A judgment debtor stipulated to a $175,000 judgment against him in favor of the judgment creditor. Later, the judgment debtor entered into a settlement agreement with an estate, under which the judgment debtor would receive two $50,000 payments. The next month, the judgment debtor’s attorney received the first payment and, after settling his account, paid the judgment debtor the remaining amount. Days later, the judgment creditor served the attorney with a writ of garnishment to collect on the judgment. The attorney answered that he did not possess monies belonging to the judgment debtor. Subsequently, the judgment debtor, the attorney, and an LLC (whose sole member was the attorney) entered into an assignment agreement under which the judgment debtor assigned the remaining $50,000 payment to the LLC in exchange for a $40,000 loan to the judgment debtor.

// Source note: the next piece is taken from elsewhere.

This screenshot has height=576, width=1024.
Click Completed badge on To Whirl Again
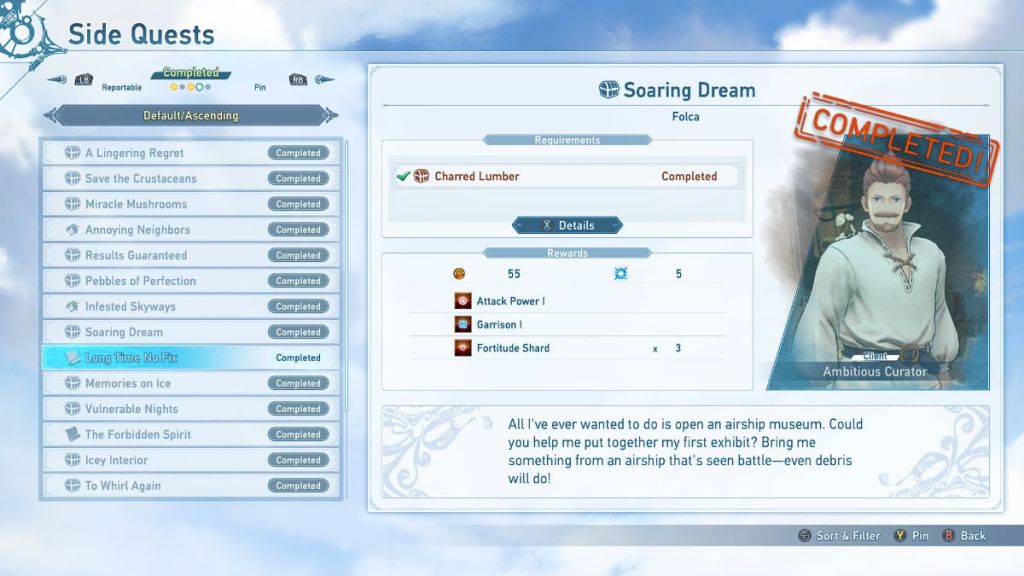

Two months later, the judgment creditor served a writ of garnishment on the estate, which answered that it possessed the remaining $50,000 owed to the judgment debtor. The estate also noted evidence of the assignment agreement.
The judgment debtor objected and requested a hearing with a jury demand. The superior court denied the judgment debtor’s jury demand. The court held that the assignment was a fraudulent transfer, that the LLC did not take the transfer in good faith, and that the transfer was not for reasonably equivalent value. The judgment debtor timely appealed.
The Court of Appeals affirmed. The Court held that the judgment debtor was not entitled to a jury trial on the fraudulent transfer issue in a garnishment proceeding. By statute, the superior court shall decide all issues of fact and law in a garnishment proceeding. A.R.S. § 12-1584(E). And because garnishment was not a remedy that existed at common law, it was not subject to constitutional protections of the right to a jury trial for causes of action that existed when the Constitution was adopted in 1910. See Ariz. Const. art. II, §§ 23–24.
Analyzing the statutory factors used to determine whether a transfer by a debtor was made with actual intent to hinder, delay, or defraud a creditor, the Court held that the superior court’s finding of a fraudulent transfer was supported by substantial evidence. The Court also held that the superior court did not abuse its discretion in concluding that the transaction was supported by other badges of fraud. Finally, the Court held that the superior court’s finding that the assignment was not taken in good faith by the LLC was supported by substantial evidence.
Judge Winthrop authored the opinion, in which Judges Perkins and Thompson joined.